(EXERCISE PROMPT)
Copy the lines of the material from the line that contains "Task: Click the Liverpool club cell" through the line that contains "coord(86,730)", both included, and leave out the pictures.

#### STORED ROWS

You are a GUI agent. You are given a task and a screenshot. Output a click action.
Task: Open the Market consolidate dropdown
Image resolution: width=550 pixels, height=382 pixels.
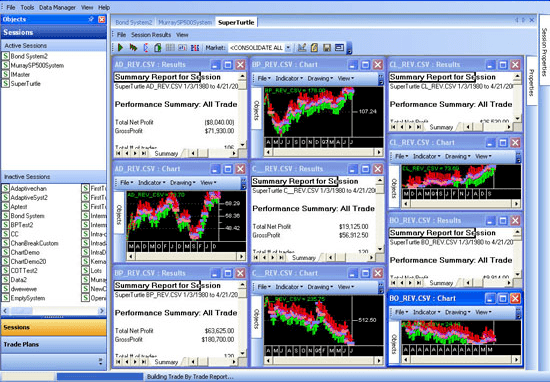(288, 47)
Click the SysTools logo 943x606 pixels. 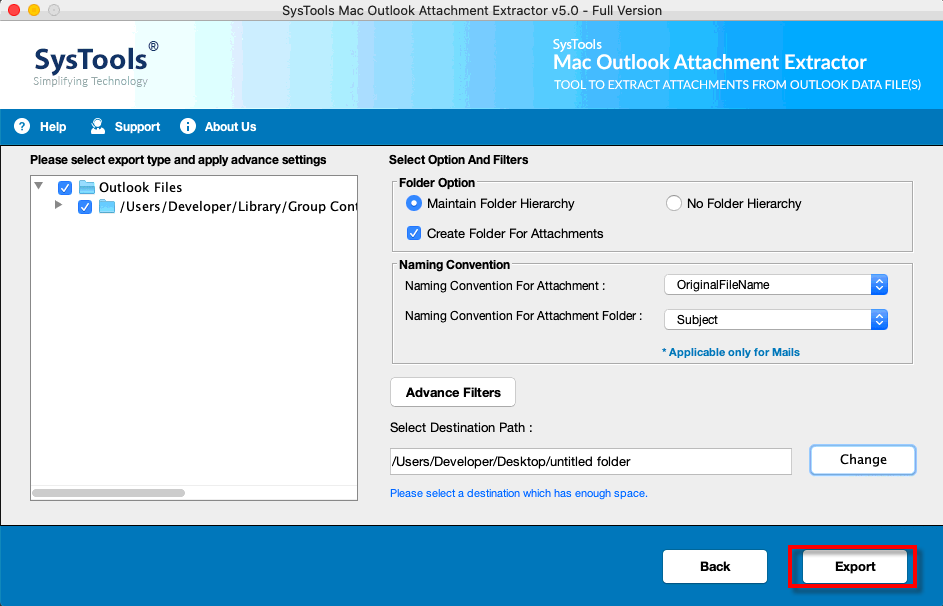coord(95,64)
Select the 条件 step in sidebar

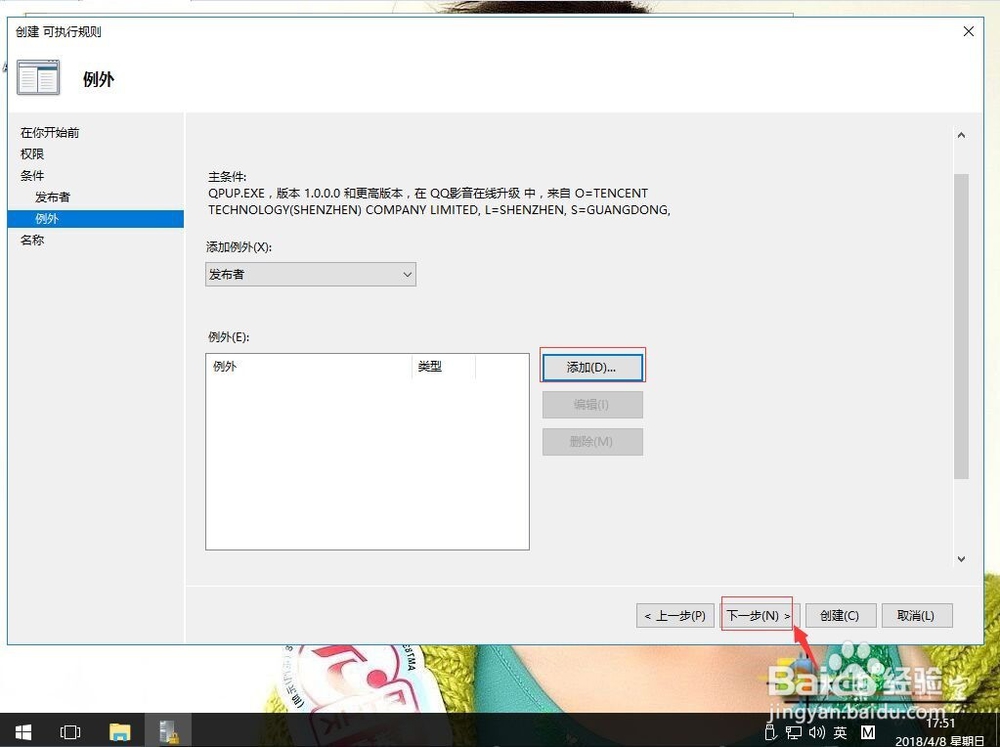pos(31,175)
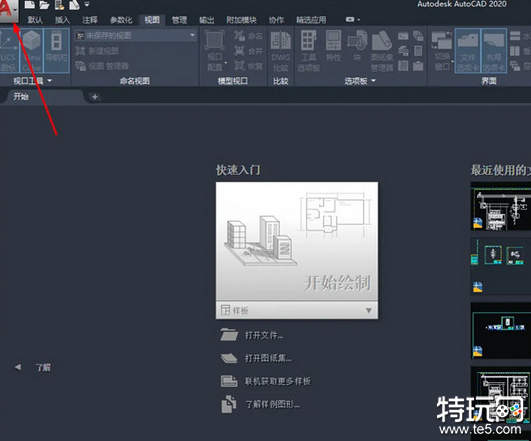Click the 联机获取更多样板 link
Image resolution: width=531 pixels, height=441 pixels.
278,381
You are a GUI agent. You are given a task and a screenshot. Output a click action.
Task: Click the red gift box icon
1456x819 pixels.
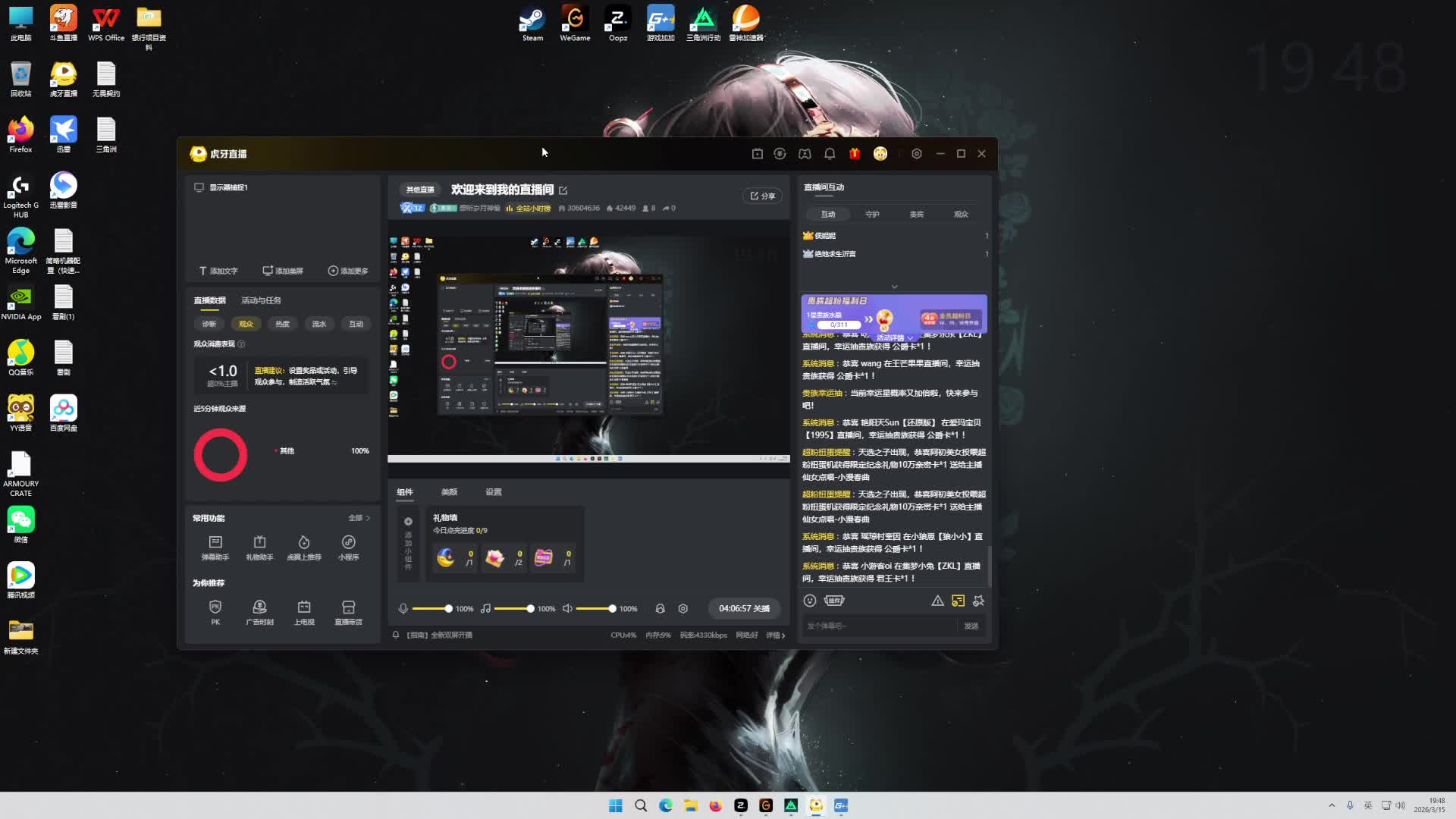[855, 154]
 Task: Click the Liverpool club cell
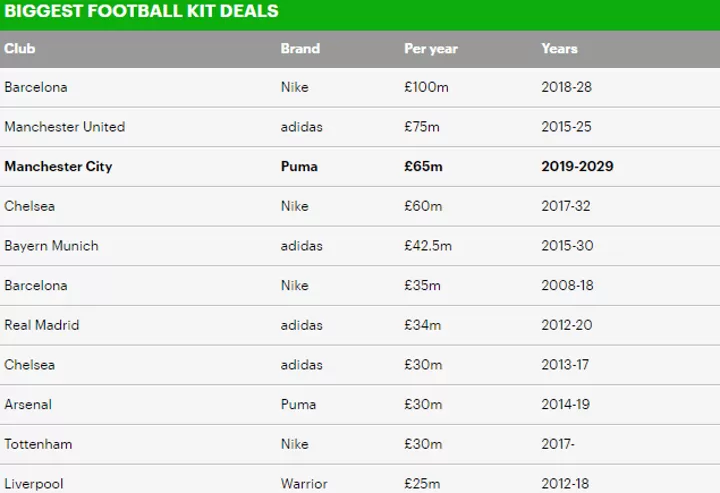(x=34, y=484)
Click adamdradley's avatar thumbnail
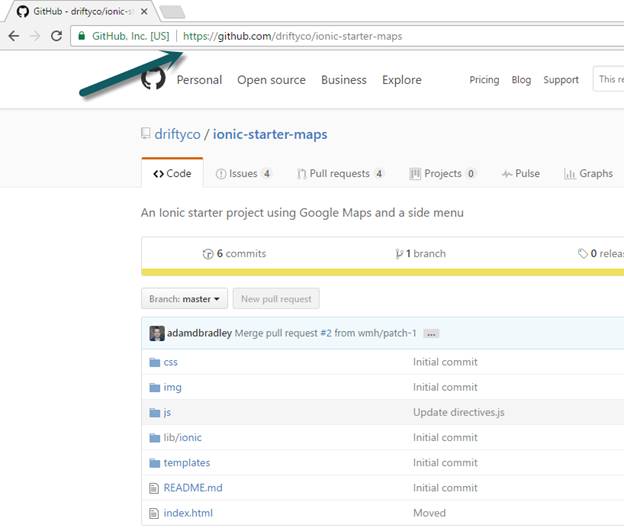 (x=157, y=333)
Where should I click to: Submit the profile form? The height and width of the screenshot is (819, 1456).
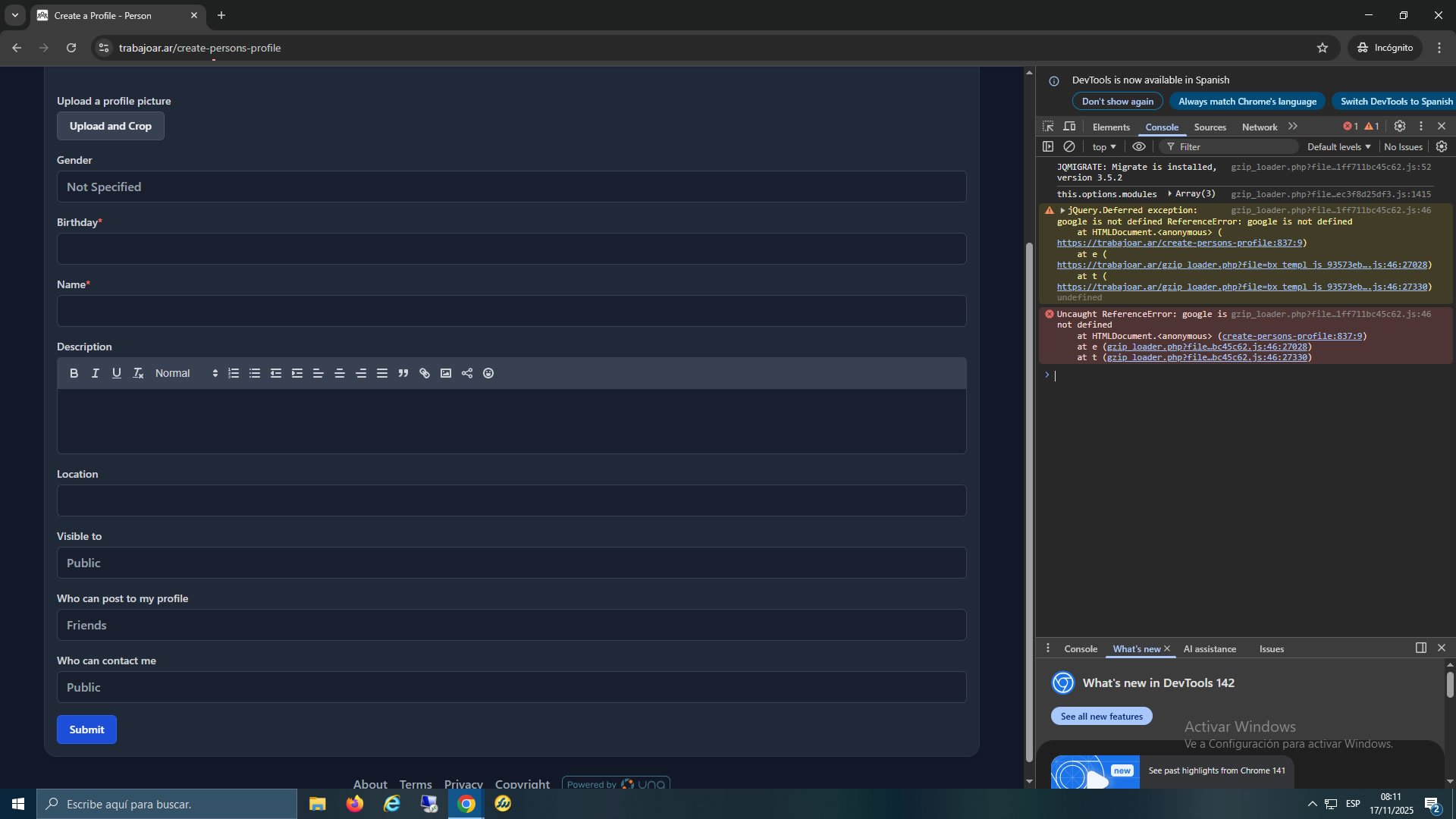coord(86,730)
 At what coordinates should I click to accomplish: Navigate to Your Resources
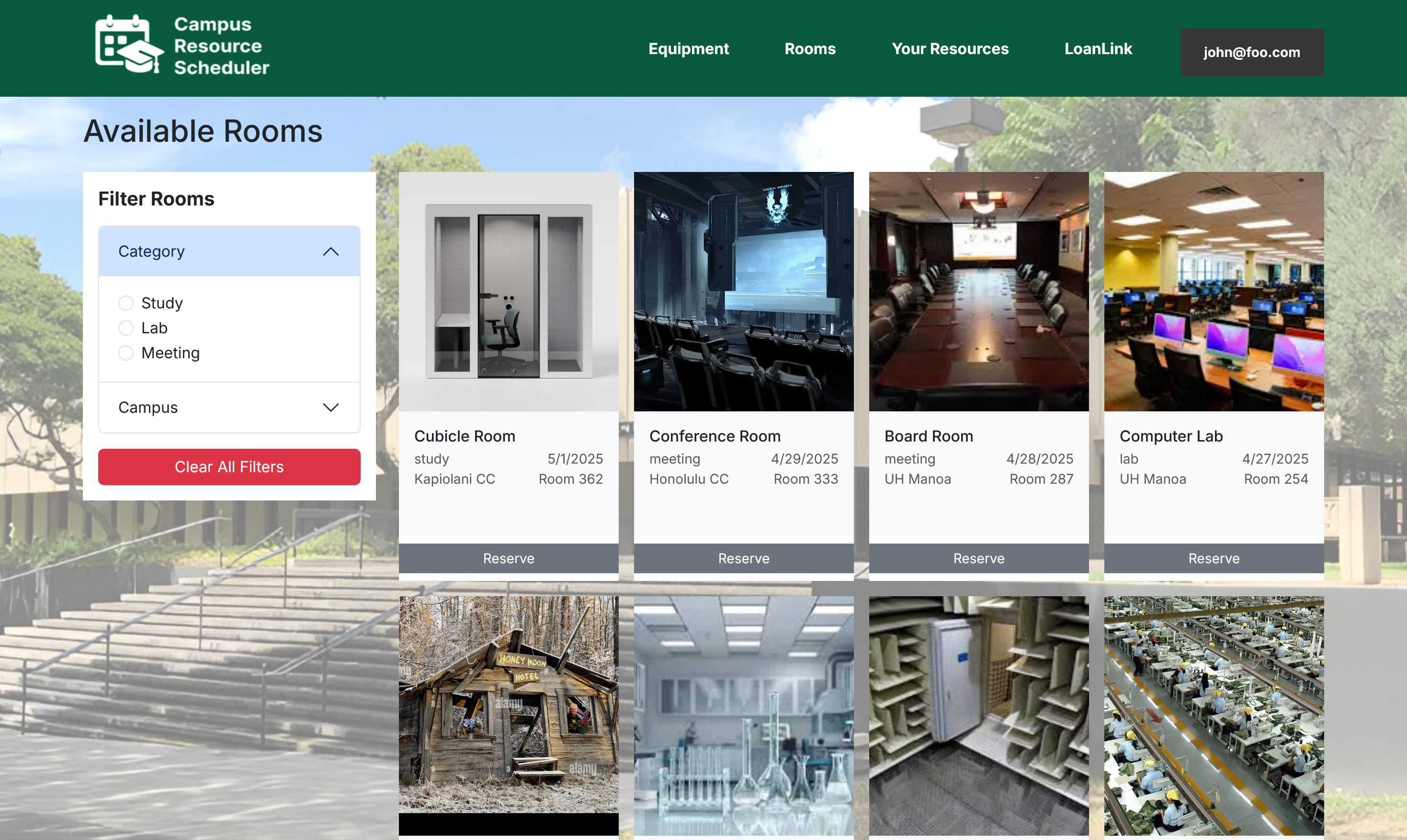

########

(RESULT OF THE TASK)
 Task: Click the Liverpool club cell
(x=34, y=484)
Click adamdradley's avatar thumbnail
 (x=157, y=333)
Where should I click to: Submit the profile form? The height and width of the screenshot is (819, 1456).
coord(86,730)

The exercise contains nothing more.